Tiny dinosaur makes home at Natural History Museum of L.A. County


This article was originally on a blog post platform and may be missing photos, graphics or links. See About archive blog posts.

It weighed less than 2 pounds and was just 28 inches in length. But the Fruitadens haagarorum, as it is now known, represents a significant piece of the puzzle in mankind’s knowledge of the dinosaur era.

The Natural History Museum of Los Angeles County said Tuesday that an international team of scientists had recently identified and named the species, which lived during the late Jurassic period in the western region of North America. It is the smallest dinosaur discovered on the continent.


Bones of the Fruitadens haagarorum were unearthed in the late 1970s in Colorado, but it has taken until now for scientists to get around to classifying them.

‘It’s actually not that uncommon for it to take so long,’ said Luis Chiappe, who runs the museum’s Dinosaur Institute and who was part of the international team that identified the species. He said there is a significant dinosaur backlog at many museums.

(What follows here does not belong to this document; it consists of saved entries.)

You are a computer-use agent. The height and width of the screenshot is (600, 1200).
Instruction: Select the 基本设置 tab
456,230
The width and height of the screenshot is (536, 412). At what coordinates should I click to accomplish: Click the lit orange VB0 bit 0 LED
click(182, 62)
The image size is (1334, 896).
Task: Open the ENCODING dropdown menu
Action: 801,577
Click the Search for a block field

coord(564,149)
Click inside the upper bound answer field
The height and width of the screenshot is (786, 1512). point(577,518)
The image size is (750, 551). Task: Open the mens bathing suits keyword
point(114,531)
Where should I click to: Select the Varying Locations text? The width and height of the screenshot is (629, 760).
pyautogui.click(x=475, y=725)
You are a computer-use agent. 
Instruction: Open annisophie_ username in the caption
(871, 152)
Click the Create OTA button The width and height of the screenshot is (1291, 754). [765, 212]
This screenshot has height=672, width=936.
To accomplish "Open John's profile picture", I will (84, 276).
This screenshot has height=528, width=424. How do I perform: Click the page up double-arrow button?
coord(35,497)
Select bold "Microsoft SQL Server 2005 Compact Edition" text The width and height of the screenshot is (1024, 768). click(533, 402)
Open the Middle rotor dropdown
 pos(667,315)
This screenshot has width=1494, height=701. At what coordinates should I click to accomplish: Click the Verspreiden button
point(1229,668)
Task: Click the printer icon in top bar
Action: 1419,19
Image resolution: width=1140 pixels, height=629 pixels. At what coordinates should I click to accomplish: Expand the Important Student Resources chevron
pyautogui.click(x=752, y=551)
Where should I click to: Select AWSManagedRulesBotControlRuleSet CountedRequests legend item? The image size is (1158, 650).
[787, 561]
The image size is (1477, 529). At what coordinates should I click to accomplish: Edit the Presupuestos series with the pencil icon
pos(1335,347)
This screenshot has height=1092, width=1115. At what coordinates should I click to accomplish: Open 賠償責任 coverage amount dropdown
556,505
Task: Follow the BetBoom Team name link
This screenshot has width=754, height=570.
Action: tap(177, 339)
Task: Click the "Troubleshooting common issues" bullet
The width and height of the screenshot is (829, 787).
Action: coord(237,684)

Scientists have surmised that the tiny Fruitadens haagarorum was mostly a vegetarian, but it probably also ate insects and other small animals. This is because it possessed a combination of different-shaped teeth, including a canine-like tooth at the front of the lower jaw and leaf-shaped teeth in the cheek region.

Fruitadens also probably had a fuzzy outgrowth along the curve of its spine that some scientists believe was a precursor to feathers.

Its natural habitat was the semi-arid conditions of the western portion of what is now North America.

Several fossils of Fruitadens recently went on view at the museum. They include parts of the skull, vertebrae, arms and legs of four individuals. The scientific team has learned that the largest individuals of Fruitadens were probably young adults of 4 years of age.

And just in case you were wondering: The Latin-sounding name of the dinosaur isn’t really Latin, strictly speaking. It is derived from the area of Fruita in Colorado, where the fossils were discovered, and the Latin word for tooth.

The second part of the name, ‘haagarorum,’ honors Natural History Museum donor and Board of Trustees President Paul Haaga and his family.